What Causes Varicose Veins
The underlying cause of varicose veins is an abnormality of the venous system called valvular insufficiency, and it is the single most reason for spider veins and varicose veins. But for the valves themselves to become non-functioning, there are many reasons, including:
- Heredity - Studies show that those who have parents with either spider veins or varicose veins are more likely to develop them as well.
- Pregnancy - Pregnancy results in hormonal changes and an increase in blood volume. Hormonal changes cause the veins and vein walls to become lax, while blood volume places pressure on the veins. Pressure is also due to the enlargement of the uterus on the pelvis, by which the leg veins are connected. And this particular form of pressure leads to dilation of the valves, resulting in the loss of the valves’ ability to contract. Luckily, however, varicose veins that form during pregnancy tend to improve or disappear a few months after delivery.
- Age - As we age, our veins tend to weaken, often due to a sharp decline in hormones that keep our veins strong and healthy. When this happens, varicose veins and/or spider veins can develop.
Other reasons for the development of veins malfunction includes sitting or being on ones’ feet for long periods of time, crossing ones’ legs, wearing high heel shoes, trauma, prolonged bed rest or any condition in which the muscles in the leg lose the ability to contract, such as prolonged illnesses or wearing casts.

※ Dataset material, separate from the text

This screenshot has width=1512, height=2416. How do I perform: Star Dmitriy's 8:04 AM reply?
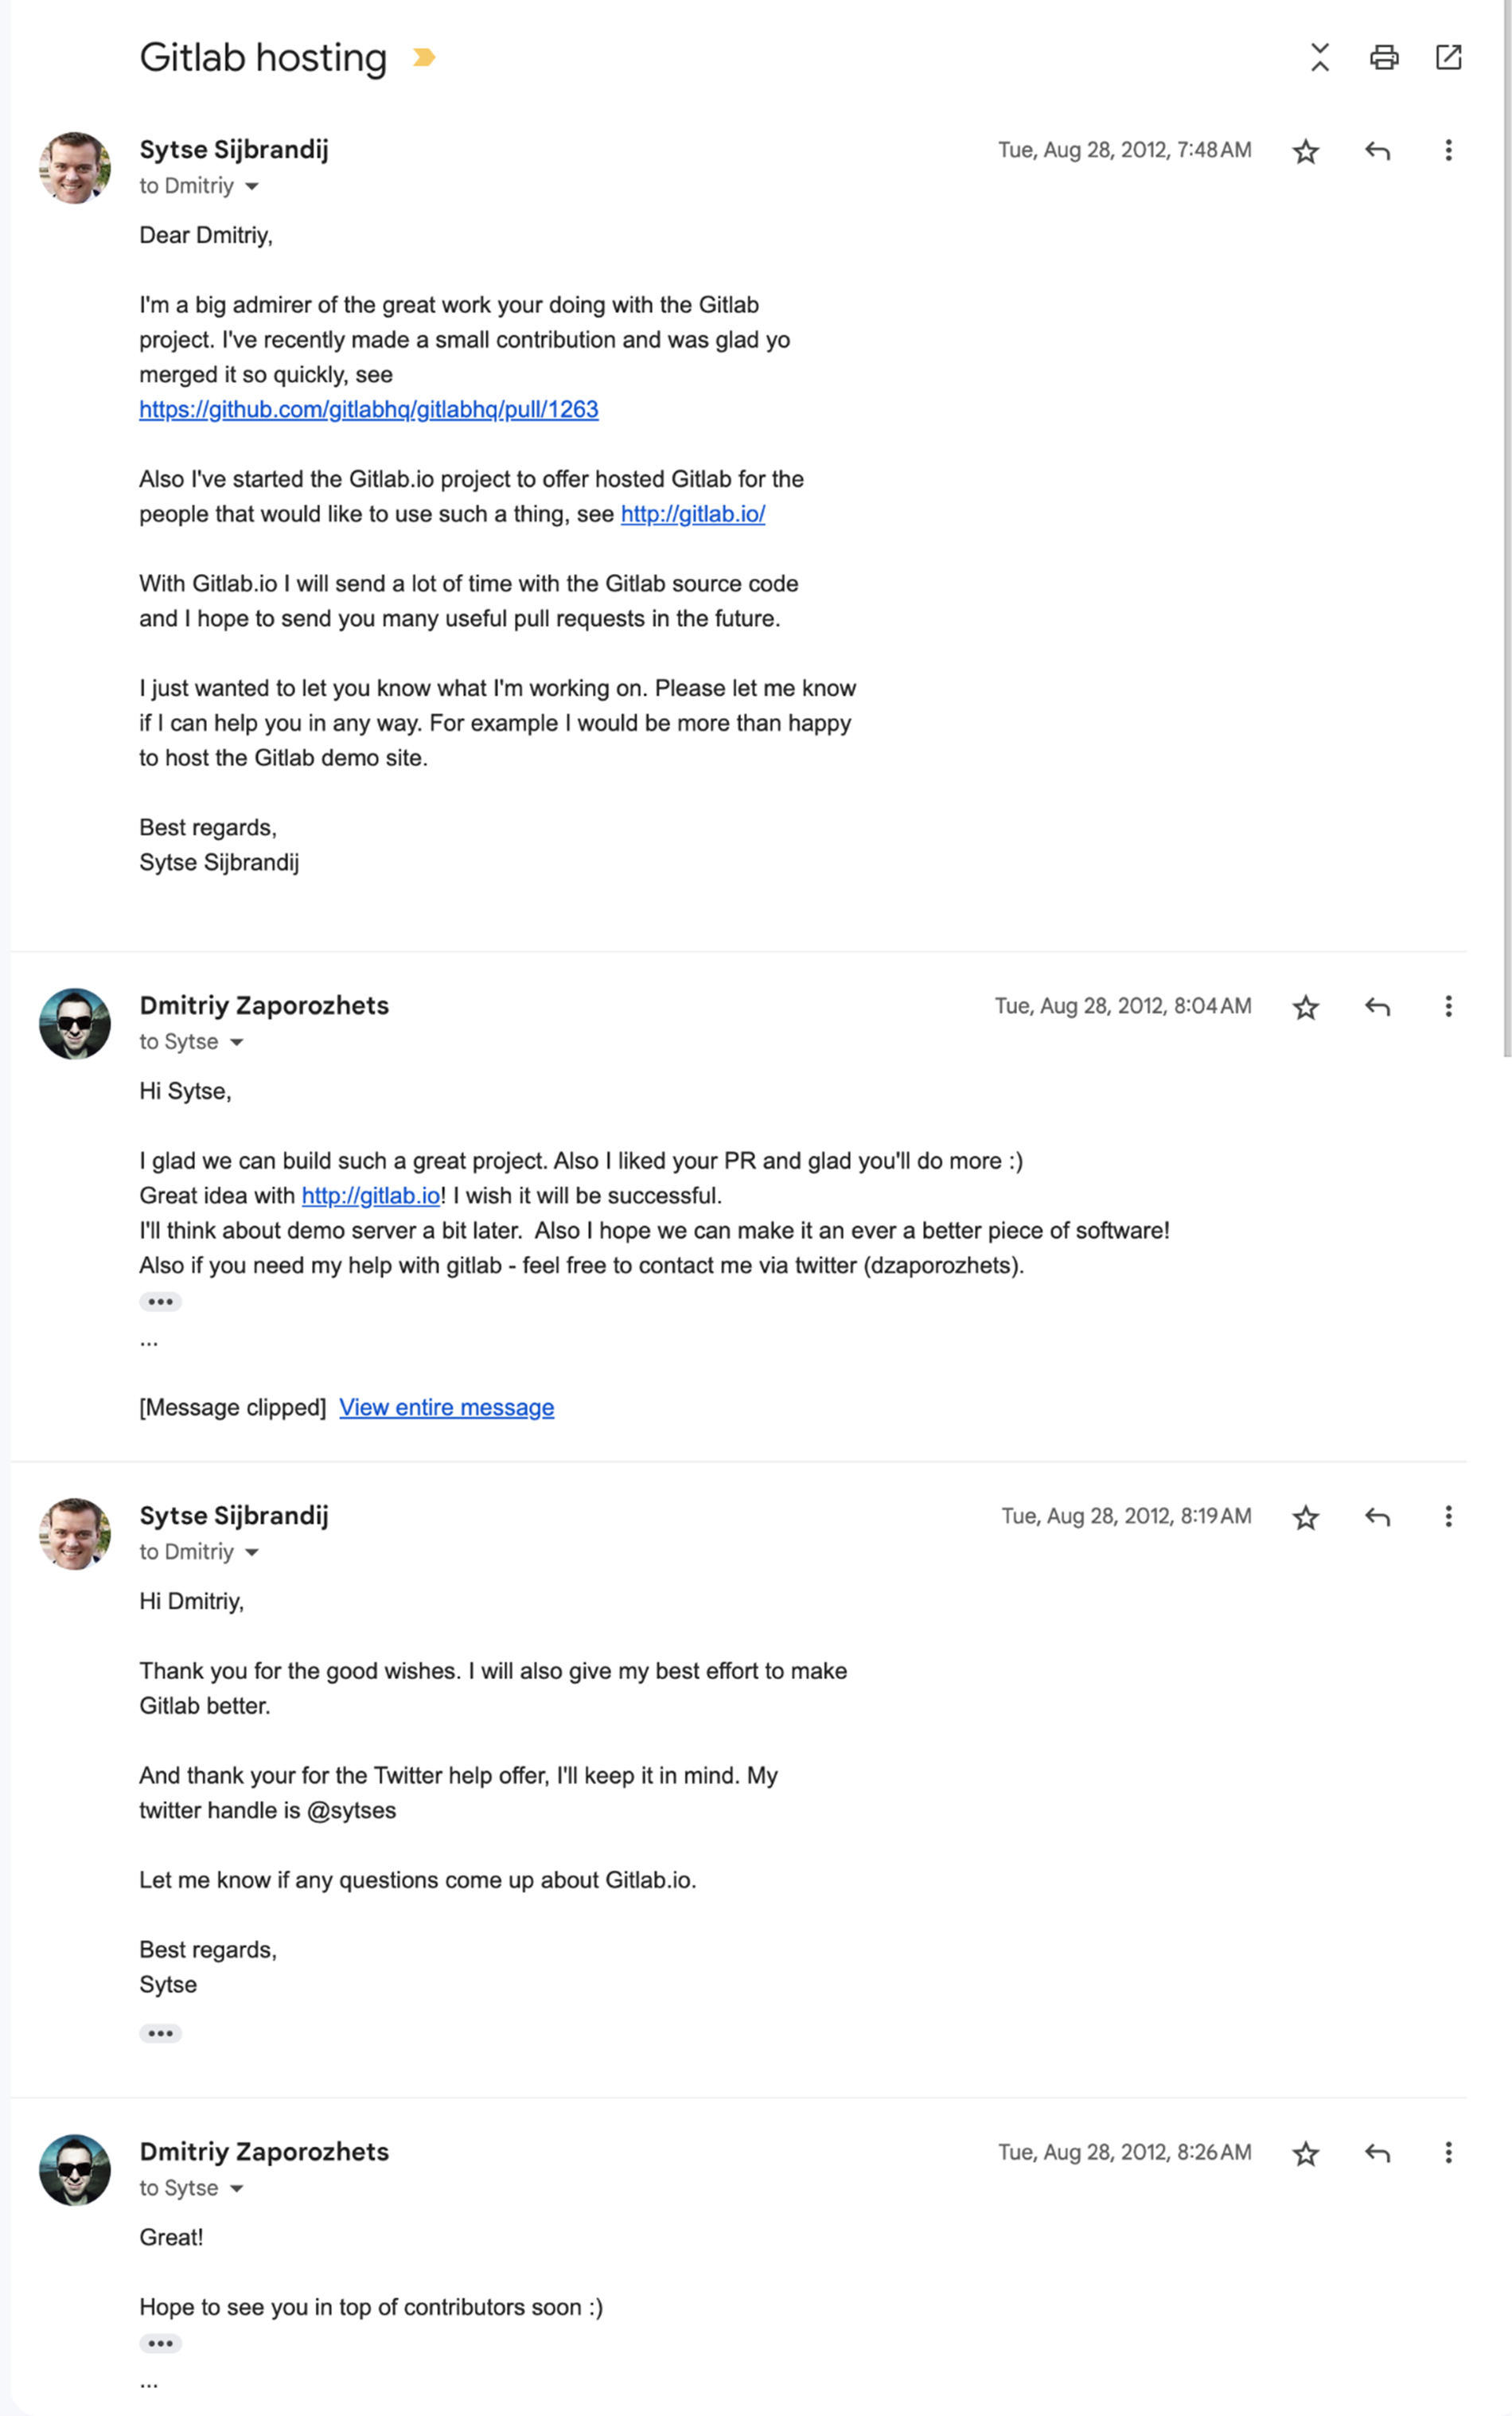tap(1305, 1006)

Understanding Your Venous System
In order to understand the mechanism of varicose vein formation, one should think of the venous system as a tree. Like a tree, the venous system consists of a trunk and branches. The trunk of the tree consists of the superficial system of veins called the saphenous system. This system has both a long and a short saphenous vein. The long saphenous vein runs from the ankle to the groin, and the short saphenous vein runs from behind the ankle to the knee. These two veins compromise the entire superficial venous system and are responsible for 80 to 90 percent of the valves in the superficial portion of the leg.
The basic mechanism of varicose vein formation is that blood that is moved up the leg comes to a malfunctioning valve and has trouble getting through that valve. This results in the blood, in effect, going around the abnormal valve and then going through the side branches or through the skin veins to form bulging varicosities.
Diagnosing Varicose Veins
The underlying problem with varicose veins is valvular insufficiency and, in order to accurately diagnose this condition, it is essential that an ultrasound be done of the valves in the greater and lesser saphenous vein and, if necessary, of any accessory veins that may be contributing to varicosities.

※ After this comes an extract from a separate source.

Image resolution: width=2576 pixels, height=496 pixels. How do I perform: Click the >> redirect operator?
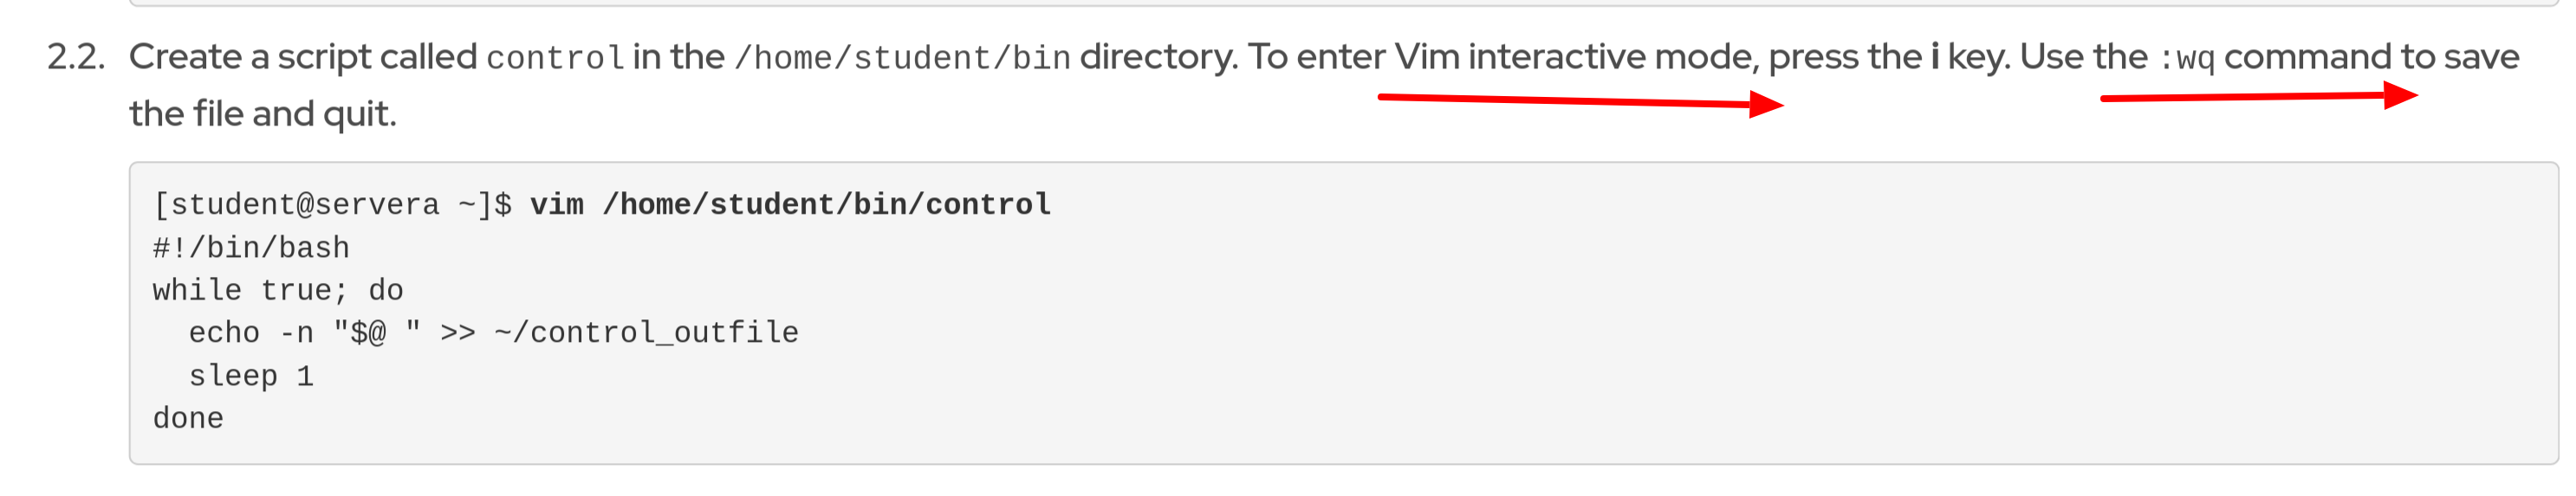[x=458, y=333]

Sometimes these veins occur up by the groin and sometimes in the medial and lateral portions of the leg. In patients who have had prior vein stripping procedures, it is impossible to diagnose the reason for the recurrence of veins without an extensive non-invasive ultrasound. This ultrasound should be done by a person trained to perform the procedure, called a registered vascular technician, and should be interpreted by a physician who has had specialized training in interpreting venous ultrasounds.
The diagnosis of varicose veins is made by an extensive ultrasound, which should document valvular insufficiency. Not only are the poorly functioning valves identified, but also the amount of malfunction can be categorized and measured. We do this by something called a “venous reflux exam”. Reflux is a measure of the flow of blood in the wrong direction in the valves and, the greater the amount of time that this occurs, the more significance is the malfunctioning of the valve.
After a Diagnosis is Made
Once the diagnosis of varicose veins has been made and once the etiology of the varicose vein problem has been determined by ultrasound, a plan of treatment can then be determined.

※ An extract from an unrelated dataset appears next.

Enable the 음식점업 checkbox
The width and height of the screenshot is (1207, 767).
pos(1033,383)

Treating Varicose Veins Via Closure Procedures
Up until eight years ago, the only treatment for varicose veins was an extensive procedure called ligation and stripping, which required multiple incisions and multiple sutures.
Nowadays the current state-of-the-art for the treatment of varicose veins consists of something called a “closure procedure”. What is done is that the valves are closed using energy supplied by a radiofrequency catheter or by a laser filament. This procedure can be done under a local anesthesia with minimum sedation and usually in an office setting as opposed to the old procedure of ligation and stripping, which oftentimes required a month of downtime.
The new closure procedures have downtime that lasts around 24 to 48 hours. The closure procedures seal the leaking valves so as to prevent blood from leaking through the valves into the side branch varicosities. If the varicosities are very large, then they can be disconnected and even sometimes removed through tiny 2mm puncture holes. Oftentimes these side branches can even be treated with a sclerosing solution called foamed sclerotherapy or liquid sclerotherapy to dissolve the veins without the need for their removal.
The original vein ligation surgery procedure had a significant recurrence rate and a long downtime. The end result was scarred and not aesthetically pleasing. The new closure procedures have rectified all of those problems. They have minimum downtime, no scarring and are aesthetically very acceptable.